Ahoy there me mateys! This be the first book in me Ports for Plunder – 19 Books in 2019 list. I have wanted to read this book for years and was so glad I finally did. I think that overall I liked this book even though I had major problems with the plot.
First things first, I absolutely loved the lie tree itself. I adored how it worked. I adored its creepiness. I adored the mystery surrounding it. It was just darn cool. The tree is definitely what kept me reading. I just had to know more about it. Ultimately, I was extremely satisfied with how the tree portion of the plot turned out even if I still have unanswered questions!
One of the other things I loved about this book was the time period. The juxtaposition of belief in God versus dealing with the discoveries in science and how that reflects on mankind’s place in the world was one of the central themes in this book. An archaeology dig and fossil discussions were used to illustrate these points and as I dig archaeology, I loved the ideas around the topic. I would have liked even more of the excavations themselves to have been explored in the book but alas that wouldn’t have been relevant to the plot. This book comes down firmly in favour of science and not God, so more religious readers may not be down with that.

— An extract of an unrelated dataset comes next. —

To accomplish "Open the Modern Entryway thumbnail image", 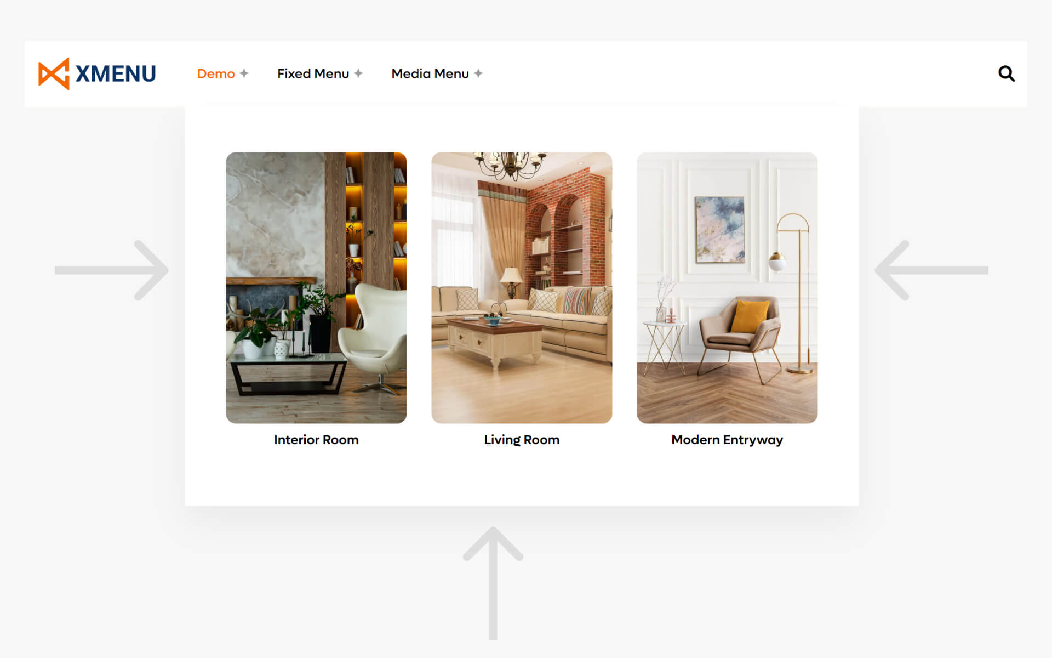I will 727,287.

In addition to archaeology, the book also has a heavy use of the development of photographs as plot points. This was the time of post-mortem photos of deceased family members. It is rather morbid to the modern sensibility but during the period of the book the practice was beginning to thrive. I loved how the photos were used in this book and the technology discussions involved.

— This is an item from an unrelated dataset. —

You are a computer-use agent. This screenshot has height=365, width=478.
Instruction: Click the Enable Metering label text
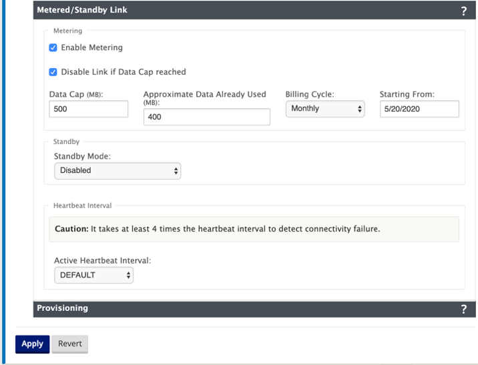[x=91, y=47]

So with all of these fun things aside, the major problem was the far-fetched nature of the plot. The main character is Faith Sunderly. Faith is in the transition period between childhood and adult responsibilities. Being a girl in 1860 is no picnic. Faith’s family is also horrible too. Her father is abusive and crazy. Her mother is conniving and self-centered. So much of this plot revolved around the fact that Faith runs wild on the island. I can buy a little of that because of the messed up family dynamics. But seriously, with there being servants in the household and Faith’s little brother being put under her charge, Faith should not have been able to run amok and not be missed. I just found this part implausible given the era and circumstances and was annoyed with how it played out. Also Faith’s father worship was creepy given his abuse and lying and negligence.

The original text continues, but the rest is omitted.